Johan Örtegren
- Country (sports): Sweden
- Residence: Stockholm, Sweden
- Born: 22 March 1978 (age 47) Sweden
- Plays: Right-handed
- Prize money: $57,399

Singles
- Career record: 1–2
- Career titles: 0 3 ITF
- Highest ranking: No. 295 (6 Aug 2001)

Grand Slam singles results
- Australian Open: Q1 (2001)
- Wimbledon: Q3 (2001)

Doubles
- Career titles: 0 2 ITF
- Highest ranking: No. 479 (29 Jan 2001)

= Johan Örtegren =

Swedish tennis player

Johan Örtegren (born 22 March 1978) is a former professional tennis player from Sweden.

==Career==
Örtegren made his ATP singles main draw debut at the 1999 Swedish Open as a qualifier, losing to world number 52 and fifth seed Christian Ruud of Norway in the first round.

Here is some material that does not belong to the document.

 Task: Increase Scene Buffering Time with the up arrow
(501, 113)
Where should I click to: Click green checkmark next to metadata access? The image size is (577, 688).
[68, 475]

He also qualified for the 2000 Stockholm Open and after beating Fredrik Jonsson he lost to Sebastien Grosjean, the tournament sixth seed and world number 20, in the second round. He has the dubious honour of losing a match 6–0, 6–0, 6–0 when he was beaten by Todd Woodbridge at the 2001 Wimbledon qualifying tournament.

Örtegren played mostly on the Futures circuit reaching five finals and winning three titles. He also won two ITF doubles titles. Örtegren has a career high ATP singles ranking of 295 achieved on 6 August 2001. He also has a career high ATP doubles ranking of 479 achieved on 29 January 2001.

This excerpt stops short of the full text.